Experiment group 3: setting the filling mode of a printing model to be 90 degrees in a cross vertical way, introducing the printing model into a 3D printer, printing the hydrogel prepared by the experiment group 3 in the example, transferring the hydrogel prepared by the experiment group 3 in the example 1 to a needle tube after crosslinking for 30s, removing bubbles of the hydrogel in the needle tube by centrifugation, printing 30 layers of brackets at room temperature, immersing the brackets in 0.1M calcium chloride solution for 30min after printing, and crosslinking; fig. 2 (c) shows a printed hydrogel scaffold, the 4D calcium ion-responsive hydrogel is uniform in structure and clear and complete in profile, demonstrating good printability of the hydrogel.
Example 4: contractility verification of carboxymethyl chitosan-oxidized sodium alginate hydrogel
Experimental group 1: ADA-2 prepared in example 1 is dissolved in Du's phosphate solution, stirred at low speed overnight to obtain 70mg/mL of ADA solution, carboxymethyl chitosan (CMC) is dissolved in Du's phosphate solution, uniformly stirred in a dark place to obtain 70mg/mL of CMC, CMC solution is slowly dropped into ADA solution to be uniformly mixed, then transferred into a die with the diameter of 9mm and the height of 4mm, subjected to crosslinking reaction for 50 seconds at room temperature, and left to stand for solidification. The mass volume concentration of the carboxymethyl chitosan in the hydrogel is 1.75%, the mass volume concentration of the oxidized sodium alginate in the hydrogel is 5.25%, the mass volume concentration of the 3ADA-1CMC is 3:1. the samples were then immersed in 0.1M calcium chloride solution for 48 hours, and the volume of the samples was measured at intervals therebetween, the trend of which is shown in fig. 4.
Experiment group 2: ADA-2 prepared in example 1 is dissolved in Du's phosphate solution, stirred at low speed overnight to obtain 70mg/mL of ADA solution, carboxymethyl chitosan (CMC) is dissolved in Du's phosphate solution, uniformly stirred in a dark place to obtain 70mg/mL of CMC, CMC solution is slowly dropped into ADA solution to be uniformly mixed, then transferred into a die with the diameter of 9mm and the height of 4mm, subjected to crosslinking reaction for 50 seconds at room temperature, and left to stand for solidification.

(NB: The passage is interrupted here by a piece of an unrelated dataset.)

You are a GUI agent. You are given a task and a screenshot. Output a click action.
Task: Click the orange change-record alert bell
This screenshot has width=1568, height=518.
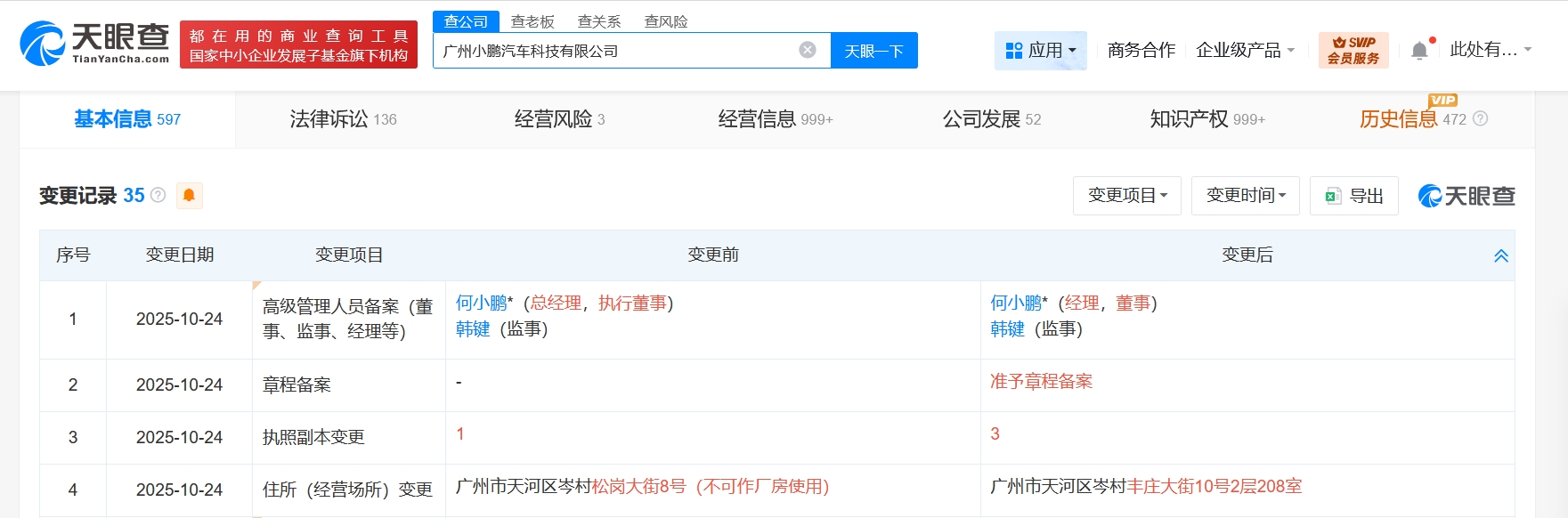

The mass volume concentration of the carboxymethyl chitosan in the hydrogel is 1.75%, the mass volume concentration of the oxidized sodium alginate in the hydrogel is 5.25%, the mass volume concentration of the 3ADA-1CMC is 3:1. the samples were then immersed in a 2M calcium chloride solution for 48 hours, during which time the volume of the samples was tested at intervals, the trend of which is shown in fig. 4.
Experiment group 3: ADA-2 prepared in example 1 is dissolved in Du's phosphate solution, stirred at low speed overnight to obtain 70mg/mL of ADA solution, carboxymethyl chitosan (CMC) is dissolved in Du's phosphate solution, uniformly stirred in a dark place to obtain 70mg/mL of CMC, CMC solution is slowly dropped into ADA solution to be uniformly mixed, then transferred into a die with the diameter of 9mm and the height of 4mm, subjected to crosslinking reaction for 50 seconds at room temperature, and left to stand for solidification. The mass volume concentration of the carboxymethyl chitosan in the hydrogel is 1.75%, the mass volume concentration of the oxidized sodium alginate in the hydrogel is 5.25%, the mass volume concentration of the 3ADA-1CMC is 3:1. the samples were then immersed in 5M calcium chloride solution for 48 hours, during which time the volume of the samples was tested at intervals, the trend of which is shown in fig. 4.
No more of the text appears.